-------- SUPPLIED MATERIAL
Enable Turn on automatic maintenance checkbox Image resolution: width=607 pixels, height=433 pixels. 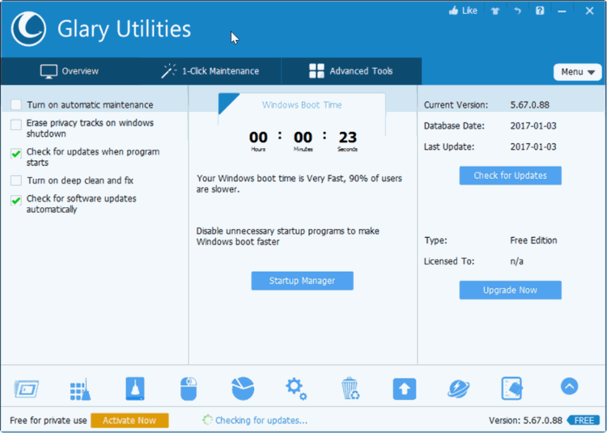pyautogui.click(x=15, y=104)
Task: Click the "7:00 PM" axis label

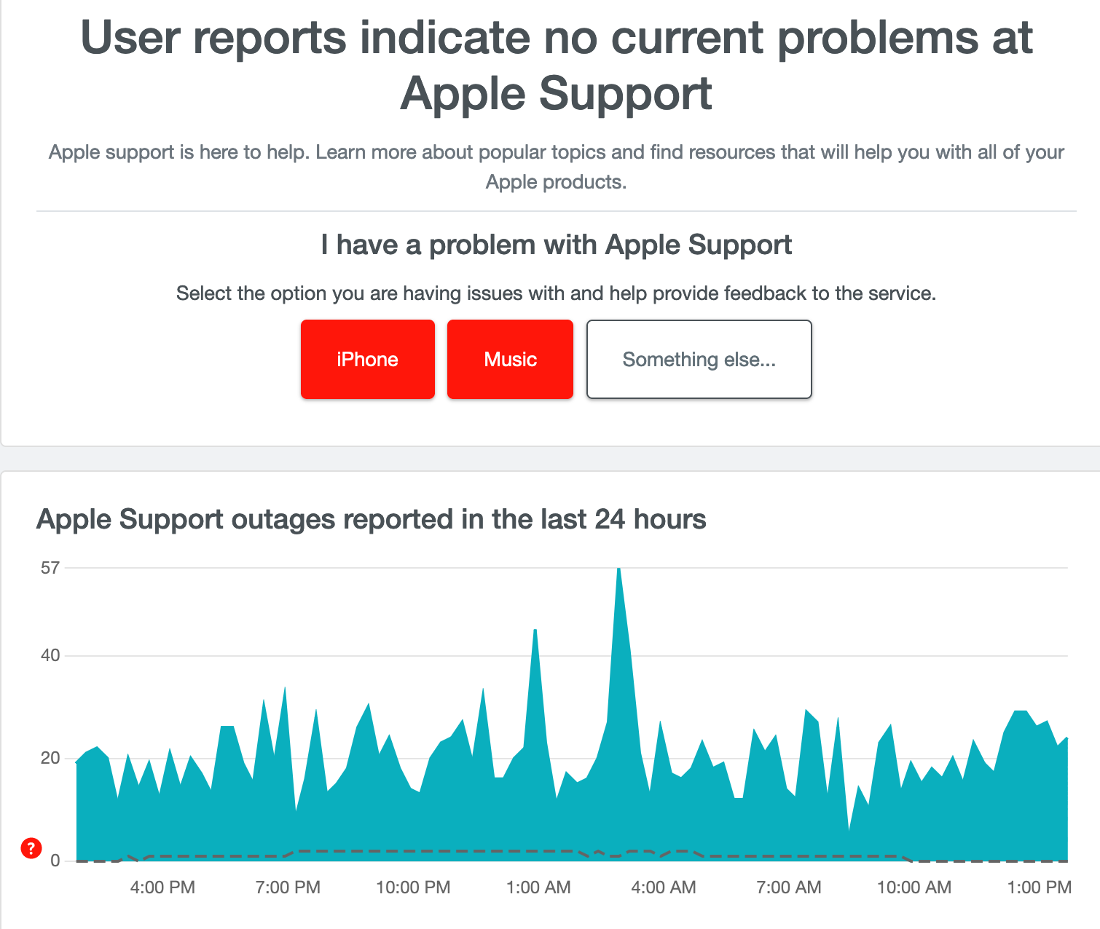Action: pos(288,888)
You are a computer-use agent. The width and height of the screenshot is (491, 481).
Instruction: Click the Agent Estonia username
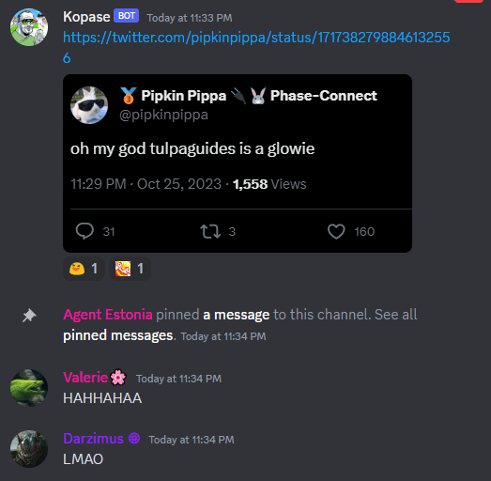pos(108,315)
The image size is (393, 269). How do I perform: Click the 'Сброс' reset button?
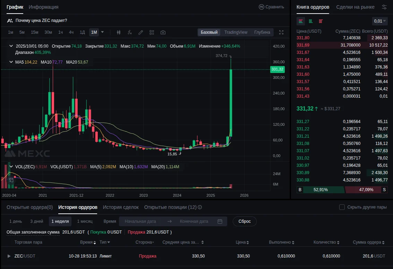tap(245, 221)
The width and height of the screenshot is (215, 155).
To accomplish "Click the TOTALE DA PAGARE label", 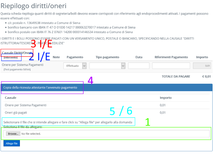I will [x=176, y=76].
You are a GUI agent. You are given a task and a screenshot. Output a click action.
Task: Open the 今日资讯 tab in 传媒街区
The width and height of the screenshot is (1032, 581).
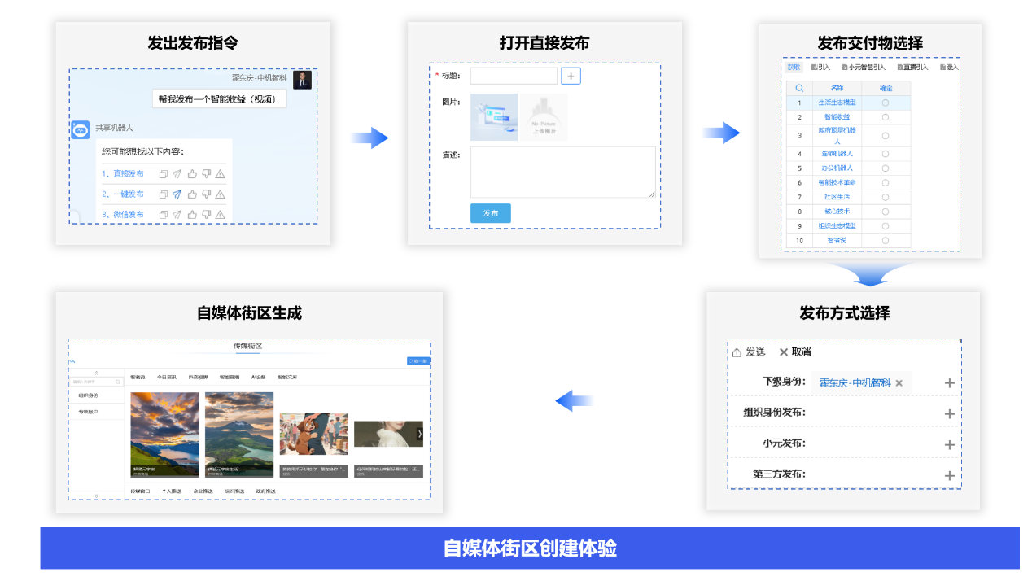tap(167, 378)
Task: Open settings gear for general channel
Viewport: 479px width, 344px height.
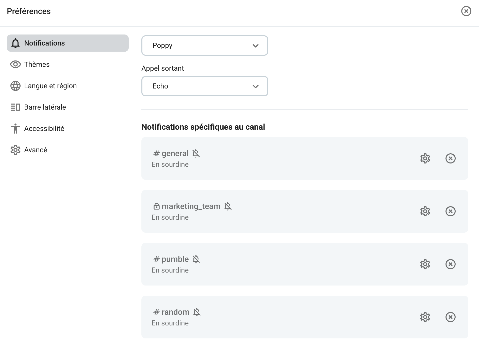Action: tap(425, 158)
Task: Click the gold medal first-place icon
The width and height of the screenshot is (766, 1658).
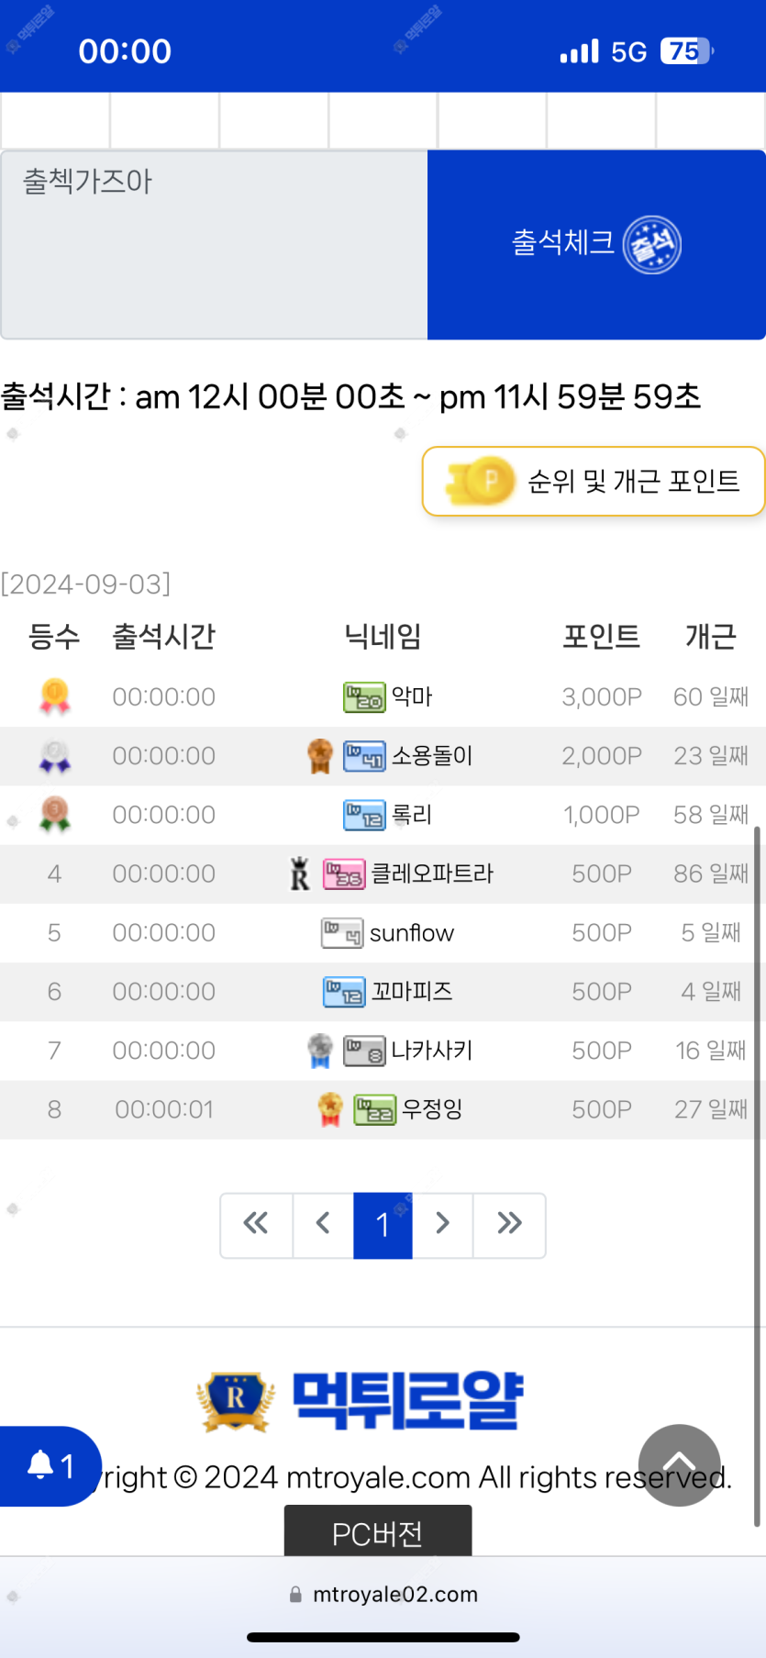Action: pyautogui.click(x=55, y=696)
----------------
-------- SUPPLIED MATERIAL
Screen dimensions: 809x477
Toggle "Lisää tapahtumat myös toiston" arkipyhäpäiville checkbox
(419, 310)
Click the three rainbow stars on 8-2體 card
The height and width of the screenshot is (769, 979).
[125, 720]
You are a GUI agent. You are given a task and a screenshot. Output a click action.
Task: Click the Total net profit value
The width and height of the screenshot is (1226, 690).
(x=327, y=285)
----------------
-------- SUPPLIED MATERIAL
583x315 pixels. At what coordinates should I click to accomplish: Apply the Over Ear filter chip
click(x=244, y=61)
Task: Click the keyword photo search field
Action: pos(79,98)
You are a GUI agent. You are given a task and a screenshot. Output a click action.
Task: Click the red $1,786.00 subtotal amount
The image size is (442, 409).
----------------
» **WORK INSTRUCTION**: The response should hold exactly the lines starting at the line with "583x315 pixels. At" and ending at the line with "The image size is (442, 409).", and no other line of the material above.

» **TASK RESPONSE**:
583x315 pixels. At what coordinates should I click to accomplish: Apply the Over Ear filter chip
click(x=244, y=61)
Task: Click the keyword photo search field
Action: pos(79,98)
You are a GUI agent. You are given a task and a screenshot. Output a click action.
Task: Click the red $1,786.00 subtotal amount
The image size is (442, 409).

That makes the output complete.